A block of data
start

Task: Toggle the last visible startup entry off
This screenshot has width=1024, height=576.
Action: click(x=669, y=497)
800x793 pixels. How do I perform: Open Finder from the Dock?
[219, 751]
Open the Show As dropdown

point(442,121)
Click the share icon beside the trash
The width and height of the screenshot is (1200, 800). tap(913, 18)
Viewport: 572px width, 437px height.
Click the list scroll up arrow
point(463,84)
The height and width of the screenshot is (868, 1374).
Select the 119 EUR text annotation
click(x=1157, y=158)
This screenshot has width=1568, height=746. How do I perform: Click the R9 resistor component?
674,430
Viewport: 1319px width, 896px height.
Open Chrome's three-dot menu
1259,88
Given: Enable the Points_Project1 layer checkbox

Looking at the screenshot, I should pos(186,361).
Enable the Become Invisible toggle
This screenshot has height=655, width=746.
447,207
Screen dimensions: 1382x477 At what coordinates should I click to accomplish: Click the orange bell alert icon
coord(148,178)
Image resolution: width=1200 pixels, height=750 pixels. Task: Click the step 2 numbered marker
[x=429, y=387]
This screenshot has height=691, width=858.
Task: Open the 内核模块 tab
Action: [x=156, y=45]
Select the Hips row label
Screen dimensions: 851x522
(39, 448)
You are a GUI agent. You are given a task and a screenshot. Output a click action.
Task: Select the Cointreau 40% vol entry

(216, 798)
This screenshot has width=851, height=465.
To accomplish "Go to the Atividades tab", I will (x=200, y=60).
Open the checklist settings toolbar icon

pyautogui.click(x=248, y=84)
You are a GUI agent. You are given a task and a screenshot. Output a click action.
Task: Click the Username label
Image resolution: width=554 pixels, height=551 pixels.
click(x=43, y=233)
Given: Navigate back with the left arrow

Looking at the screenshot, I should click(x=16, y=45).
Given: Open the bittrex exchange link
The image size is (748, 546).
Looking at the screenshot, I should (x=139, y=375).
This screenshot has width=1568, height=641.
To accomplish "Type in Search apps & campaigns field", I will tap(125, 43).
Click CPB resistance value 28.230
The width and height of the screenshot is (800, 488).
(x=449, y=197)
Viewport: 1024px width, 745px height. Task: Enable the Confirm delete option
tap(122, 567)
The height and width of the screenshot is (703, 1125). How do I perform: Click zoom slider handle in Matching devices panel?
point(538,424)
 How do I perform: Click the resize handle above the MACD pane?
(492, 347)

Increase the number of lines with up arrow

end

Exercise :: Copy out every one of the lines above, character for character.

Exercise response ::
Task: Toggle the last visible startup entry off
This screenshot has width=1024, height=576.
Action: click(x=669, y=497)
800x793 pixels. How do I perform: Open Finder from the Dock?
[219, 751]
Open the Show As dropdown

point(442,121)
Click the share icon beside the trash
The width and height of the screenshot is (1200, 800). tap(913, 18)
Viewport: 572px width, 437px height.
Click the list scroll up arrow
point(463,84)
The height and width of the screenshot is (868, 1374).
Select the 119 EUR text annotation
click(x=1157, y=158)
This screenshot has width=1568, height=746. How do I perform: Click the R9 resistor component?
674,430
Viewport: 1319px width, 896px height.
Open Chrome's three-dot menu
1259,88
Given: Enable the Points_Project1 layer checkbox

Looking at the screenshot, I should pos(186,361).
Enable the Become Invisible toggle
This screenshot has height=655, width=746.
447,207
Screen dimensions: 1382x477 At what coordinates should I click to accomplish: Click the orange bell alert icon
coord(148,178)
Image resolution: width=1200 pixels, height=750 pixels. Task: Click the step 2 numbered marker
[x=429, y=387]
This screenshot has height=691, width=858.
Task: Open the 内核模块 tab
Action: [x=156, y=45]
Select the Hips row label
Screen dimensions: 851x522
(39, 448)
You are a GUI agent. You are given a task and a screenshot. Output a click action.
Task: Select the Cointreau 40% vol entry

(216, 798)
This screenshot has width=851, height=465.
To accomplish "Go to the Atividades tab", I will (x=200, y=60).
Open the checklist settings toolbar icon

pyautogui.click(x=248, y=84)
You are a GUI agent. You are given a task and a screenshot. Output a click action.
Task: Click the Username label
Image resolution: width=554 pixels, height=551 pixels.
click(x=43, y=233)
Given: Navigate back with the left arrow

Looking at the screenshot, I should click(x=16, y=45).
Given: Open the bittrex exchange link
The image size is (748, 546).
Looking at the screenshot, I should (x=139, y=375).
This screenshot has width=1568, height=641.
To accomplish "Type in Search apps & campaigns field", I will tap(125, 43).
Click CPB resistance value 28.230
The width and height of the screenshot is (800, 488).
(x=449, y=197)
Viewport: 1024px width, 745px height. Task: Enable the Confirm delete option
tap(122, 567)
The height and width of the screenshot is (703, 1125). How do I perform: Click zoom slider handle in Matching devices panel?
point(538,424)
 How do I perform: Click the resize handle above the MACD pane?
(492, 347)

Increase the number of lines with up arrow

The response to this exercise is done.